If you want the card deck version of the protocol, please contact me directly for information about how to purchase them.
Our first ideas are seldom our best ideas. Many turn to brainstorming/ideation techniques, yet struggle to come up with ideas that help them make progress, because fixation can make it challenging to have insight that is genuinely new. To help designers frame design problems—and therefore take ownership of them, I developed the wrong theory protocol. The goal of this protocol is to support learners to take risks and understand the problem they are designing for. In this protocol, designers first briefly describe the design problem they are working on, then name the needs, constraints and requirements they identified. They are then asked to come up with the worst possible design, one that violates constraints and does not address needs, prior to generating good ideas.
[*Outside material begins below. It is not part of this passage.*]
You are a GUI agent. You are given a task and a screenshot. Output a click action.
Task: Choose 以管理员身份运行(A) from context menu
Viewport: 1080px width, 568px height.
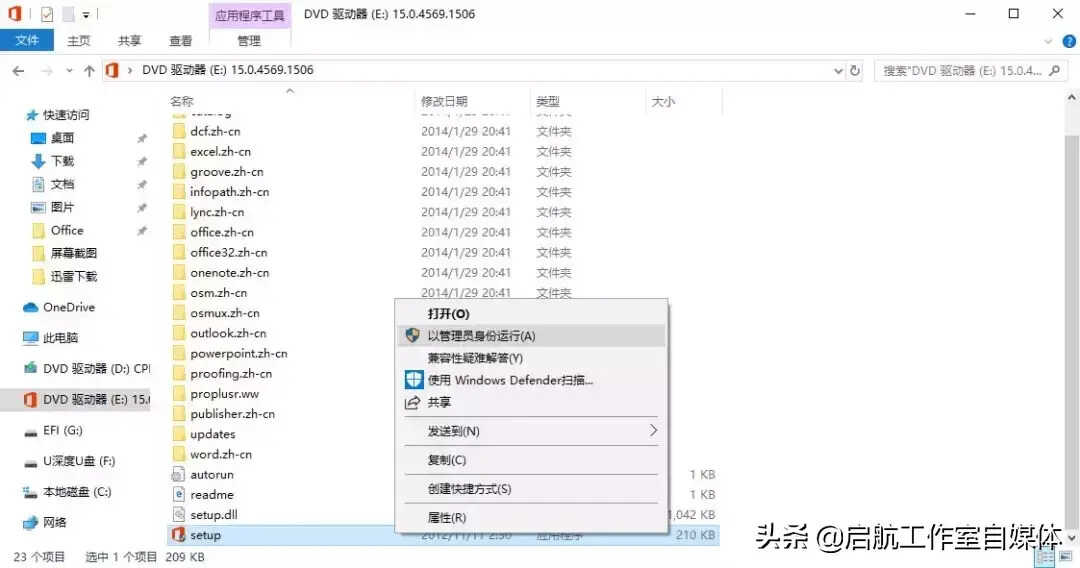[x=481, y=336]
How does it work? What does it do? The wrong theory protocol works best when we really push ourselves to come up with ideas that could harm and humiliate. Sometimes we have to push people to come up with really terrible ideas. It is easy to come up with lazy designs, but a truly terrible design takes some work. It is worth pushing past existing bad designs. Too often, we find that our bad ideas already exist, and are sometimes even commonplace!
In the earliest version of the protocol, I did not include an emphasis on humiliating the user. Since adding this emphasis, the "good" ideas seem much more empathetic. This makes me wonder if designers feel beholden to the users, having envisioned humiliating them.
It may seem counterintuitive, but spending time planning adverse effects seems to help designers better consider user experience.
Who should use wrong theory? Can I use it? Yes! Anyone who gets stuck or feels their design ideas could be better—basically, anyone—might find the wrong theory protocol helpful. We have used this protocol with:
High school students working on a project
Computer science teachers
PhD students working on research design
Faculty at an NSF PI meeting for the RED (REvolutionizing engineering and computer science Departments, https://redmeeting.asee.org/program/breakout-sessions/) program
I am actively studying how, when, and under what conditions the wrong theory protocol works, so if you use it, I'd love to hear how it went! You can download and edit the protocol itself or use a foldable zine.
When should I use it? The wrong theory protocol is a pre-ideation technique and seems to work best after you have already gathered some information about the problem.
Any tips on facilitating a group to use the Wrong Theory Protocol? We have mostly heard from people using wrong theory that it went well. This includes workshops for rural health providers, youth developers, architecture students, high school students, and engineering faculty. So far, the only group that seems particularly challenging is teachers. We noticed when working with teachers that they often identify aspects of their practice that already are humiliating. Research suggests that once someone feels blamed, especially connected to an important identity, they are unlikely to engage productively and grow. That is why "bystander" trainings are more effective than trainings that place people into roles like aggressor and victim; the bystander is a new role for attendees to take up. When facilitating a workshop with a group that might feel blame or get defensive about their perceived lack of power in causing humiliation, situate participants as change agents. You can also download and edit a facilitation guide:
Where did the wrong theory protocol come from? The wrong theory protocol was inspired by Scott Dadich’s 2014 Wired article, “Why getting it wrong is the future of design.” I introduced a version of this protocol in 2015, but have been testing and refining it since then.
Sometimes people tell me wrong theory is like reverse brainstorming, inverse thinking, or the silly/impossible ideas strategy. We have been studying this and wrong theory differs in critical ways. Reverse brainstorming and inverse thinking tend to result in more closed problem spaces. In reverse brainstorming, you typically flip the desired outcome into a negative outcome, and in inverse thinking, you typically flip the problem statement into a negative one, then try to optimize the design for that negative or inverse situation. When asked to flip the problem, there are many possible ways to invert it, and as a result, the process depends heavily on your initial interpretation of the problem. Like the wrong theory protocol, reverse brainstorming and inverse thinking aim designers at bad design, but the wrong theory protocol does so in a more generative manner that leaves the problem open and malleable. This leaves room for new insights about the problem itself.
Can I adapt this approach? Of course! WTP is creative commons licensed. Dr. Jennifer Turns (University of Washington) adapted it to ask her graduate students to first design a "painful and humiliating reflection activity, focusing specifically on what students would be asked to do and why that ask might be painful" before coming up with effective reflection activities.